_PROMPT 1_:
According to the article on the Labradoodle's origins, in what year did the breeder create the Labradoodle?
_PROMPT 2_:
Extend the article on the Labradoodle's origins, beginning right after its last sentence.

_TEXT FOR ANALYSIS_:
"I opened a Pandora's box and released a Frankenstein['s] monster," 90-year-old Wally Conron told the Australian Broadcasting Corporation, calling the designer dog breed his "life's regret."
According to the BBC, the Australian breeder created the Labradoodle in 1989 to meet the specific needs of one couple from Hawaii. The wife was blind and needed a guide dog, but her husband was allergic to the type long hair found on typical service dogs like labs. Conron's solution was to crossbreed a poodle with a Labrador. That way, his clients would have a dog with the obedience and temperament of a Lab and the short, curly coat of a poodle.
The experiment produced some unintended consequences: Labradoodles are prone to a number of health problems, such as epilepsy and hip dysplasia. They're also incredibly adorable, which has been enough to make them a popular pet breed despite their genetic baggage.

_INFORMATION PROVIDED_:

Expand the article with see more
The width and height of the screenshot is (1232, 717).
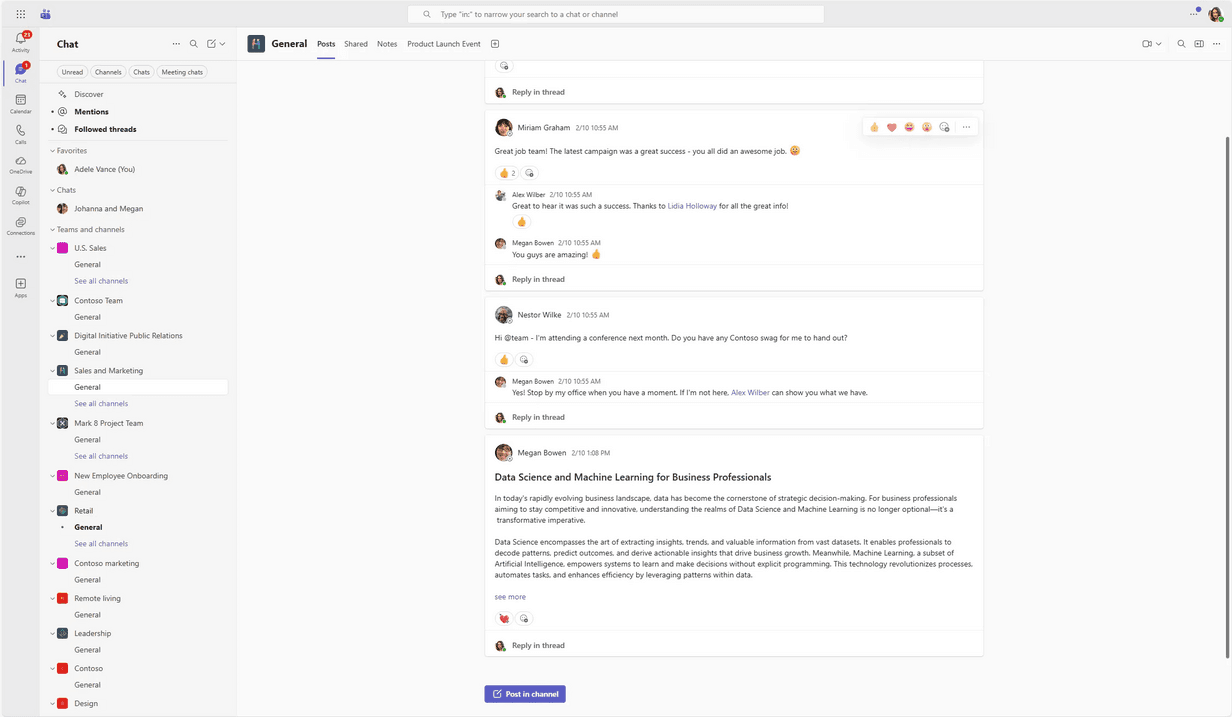509,597
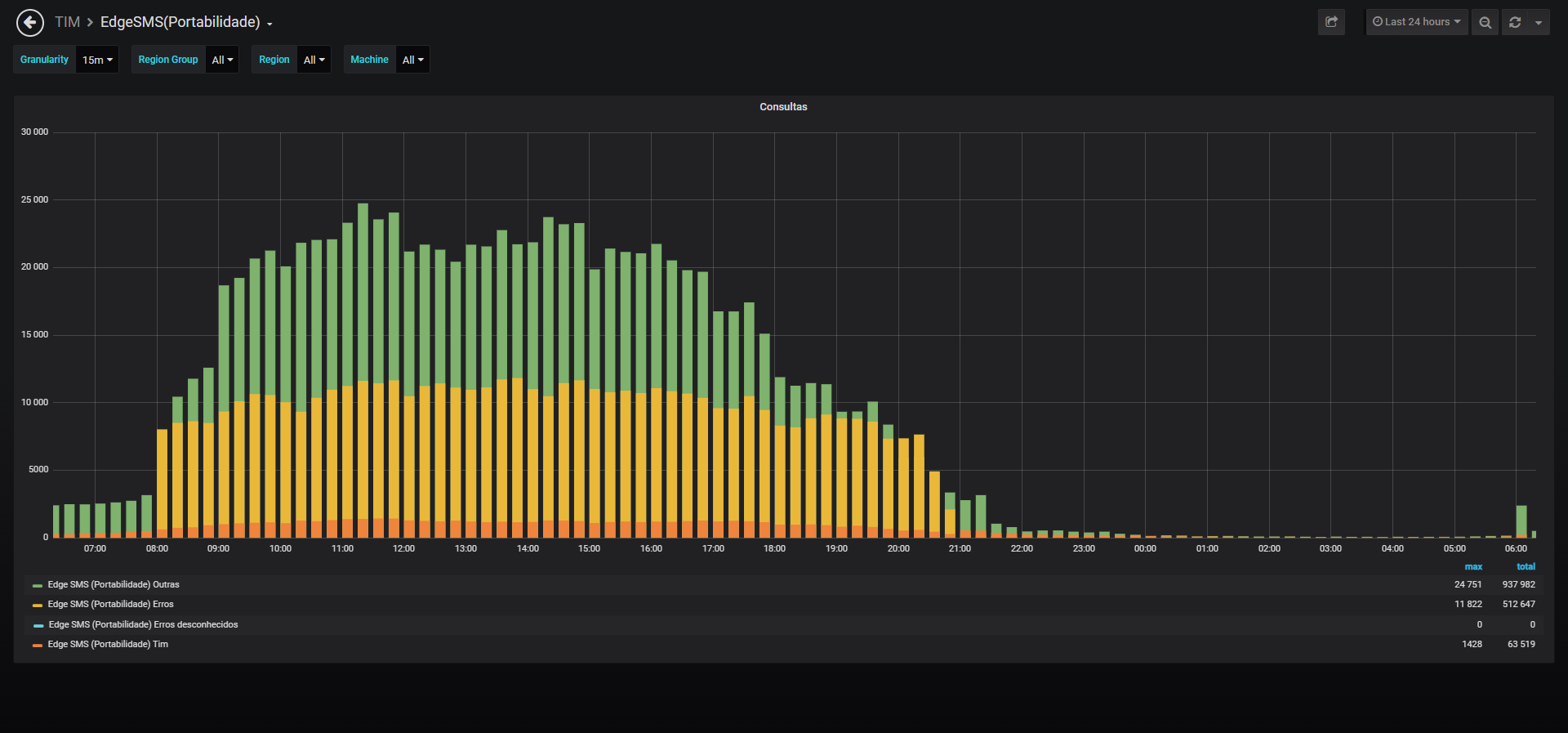Click the blue Erros desconhecidos color swatch
Image resolution: width=1568 pixels, height=733 pixels.
[38, 625]
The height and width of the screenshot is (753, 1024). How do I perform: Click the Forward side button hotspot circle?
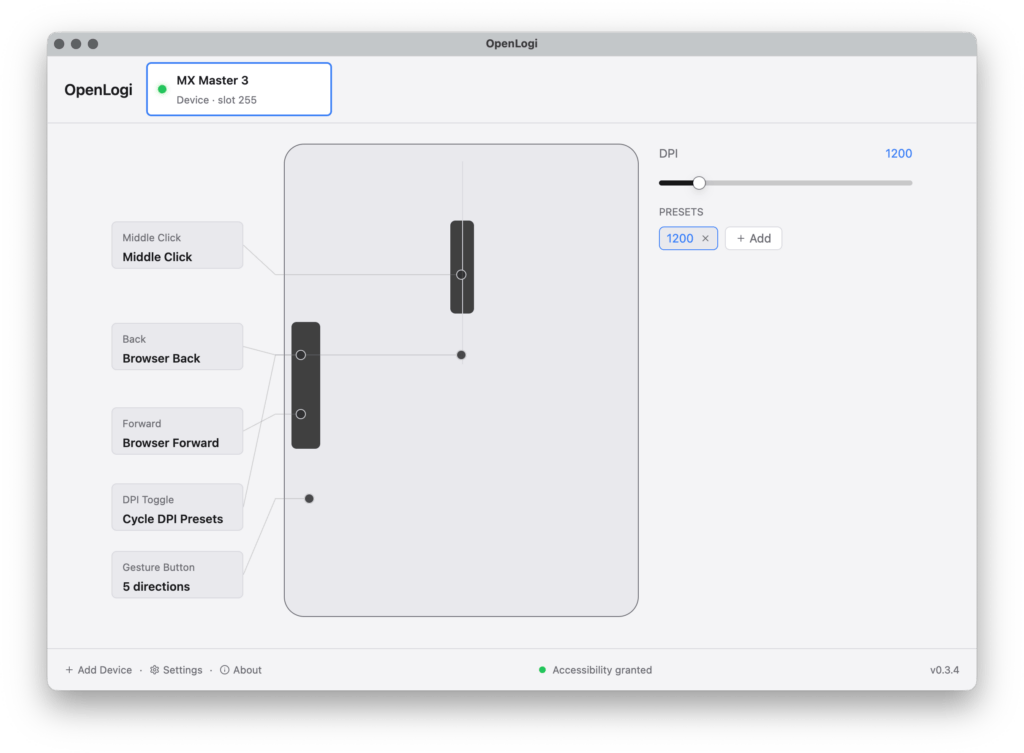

_TASK OUTPUT 1_:
1989

_TASK OUTPUT 2_:
Since the inception of the Labradoodle, designer crossbreeds have become a hot trend in the dog world. Conron says that the practice has encouraged breeders to cross poodles with "inappropriate" breeds, prioritizing cuteness and novelty over the dogs' wellbeing.
Health issues aren't exclusive to Labradoodles. Many designer dogs are more vulnerable to hereditary diseases that make life harder for both the pooches and their owners. That's one more reason to adopt instead of shop—even if it means the dog you take home doesn't have a catchy breed name.